╭─ Données fournies

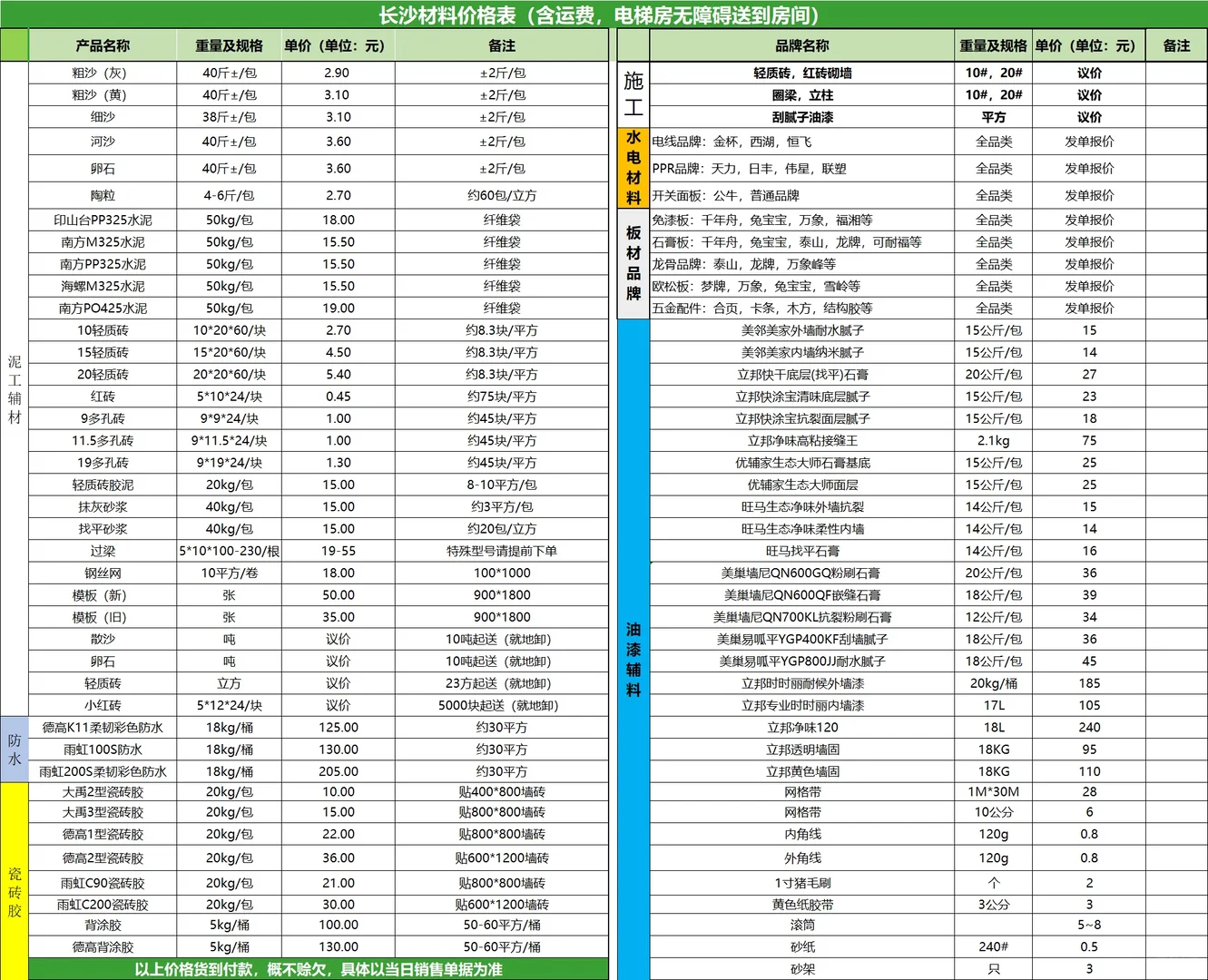Image resolution: width=1208 pixels, height=980 pixels.
Task: Click the blank green corner cell top-left
Action: pos(15,44)
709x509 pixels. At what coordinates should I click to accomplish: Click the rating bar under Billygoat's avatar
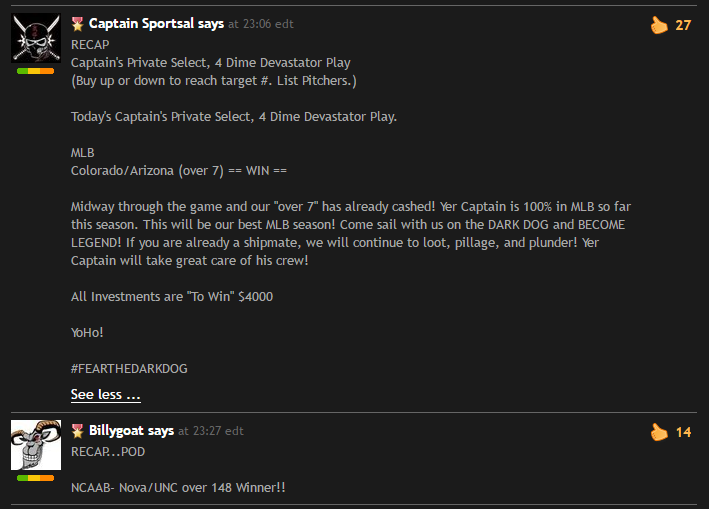click(x=36, y=478)
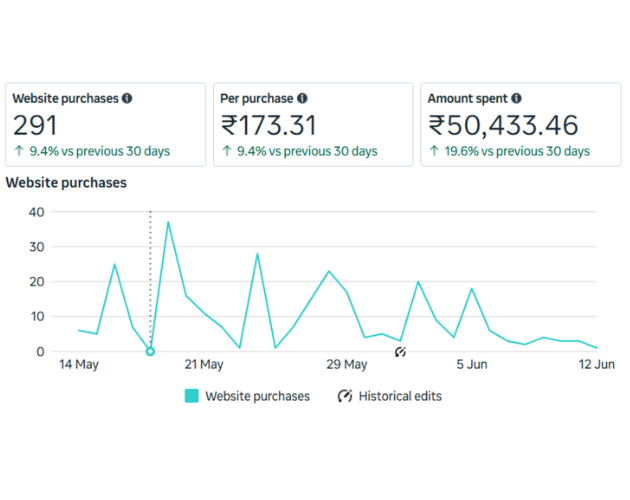Click the Website purchases chart heading
This screenshot has height=500, width=630.
click(x=66, y=183)
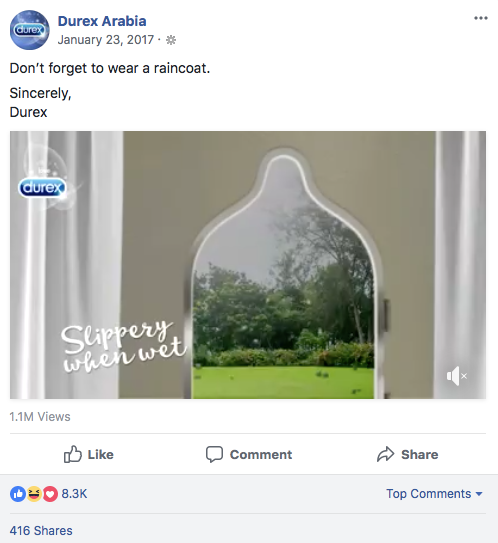498x543 pixels.
Task: Click the Haha laughing reaction emoji
Action: tap(34, 494)
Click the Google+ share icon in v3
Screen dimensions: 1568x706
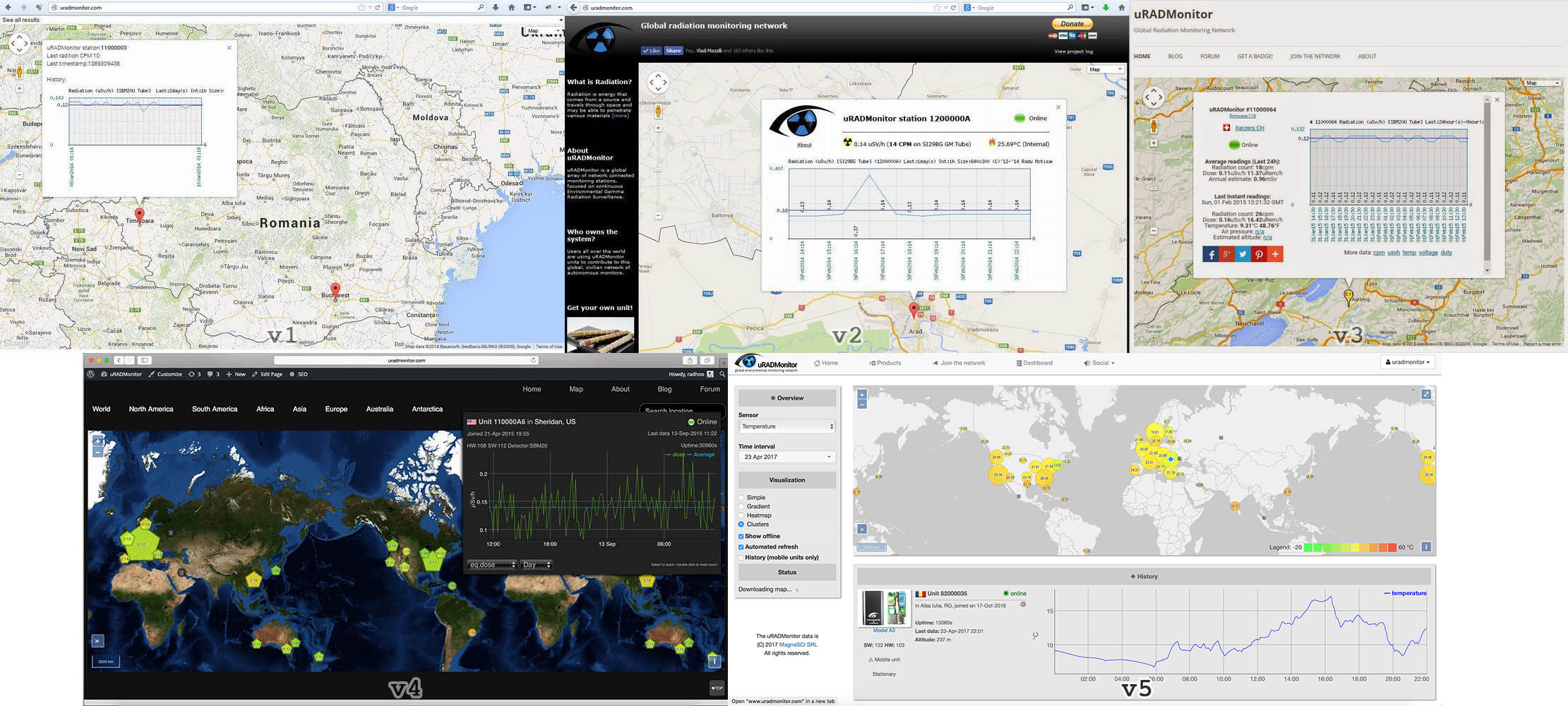pos(1226,254)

╰─

Retranscrivez à l'identique toutes les lignes de la liste ci-dessus, en laissant les images de côté.

Tâche accomplie:
Image resolution: width=1208 pixels, height=980 pixels.
Task: Click the blank green corner cell top-left
Action: pos(15,44)
709x509 pixels. At what coordinates should I click to accomplish: Click the rating bar under Billygoat's avatar
click(x=36, y=478)
Click the Website purchases chart heading
This screenshot has height=500, width=630.
click(x=66, y=183)
498x543 pixels.
Task: Click the Haha laughing reaction emoji
Action: tap(34, 494)
Click the Google+ share icon in v3
Screen dimensions: 1568x706
pos(1226,254)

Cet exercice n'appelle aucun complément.